*TASK GOAL*.
Could the entries below be transcribed word for word, with the pictures omitted?

[Dataset entries]

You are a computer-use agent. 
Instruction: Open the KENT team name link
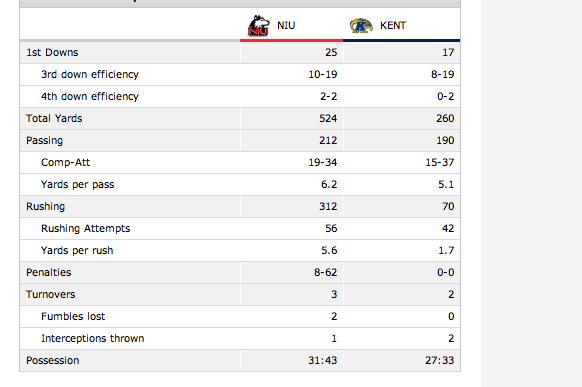pyautogui.click(x=393, y=26)
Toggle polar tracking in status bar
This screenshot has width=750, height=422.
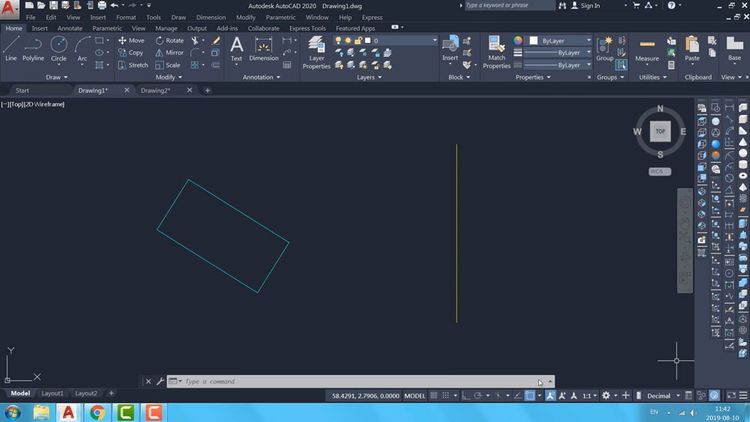(479, 396)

*SOLUTION TO THE PROBLEM*.
You are a computer-use agent. 
Instruction: Open the KENT team name link
pyautogui.click(x=393, y=26)
Toggle polar tracking in status bar
This screenshot has width=750, height=422.
(479, 396)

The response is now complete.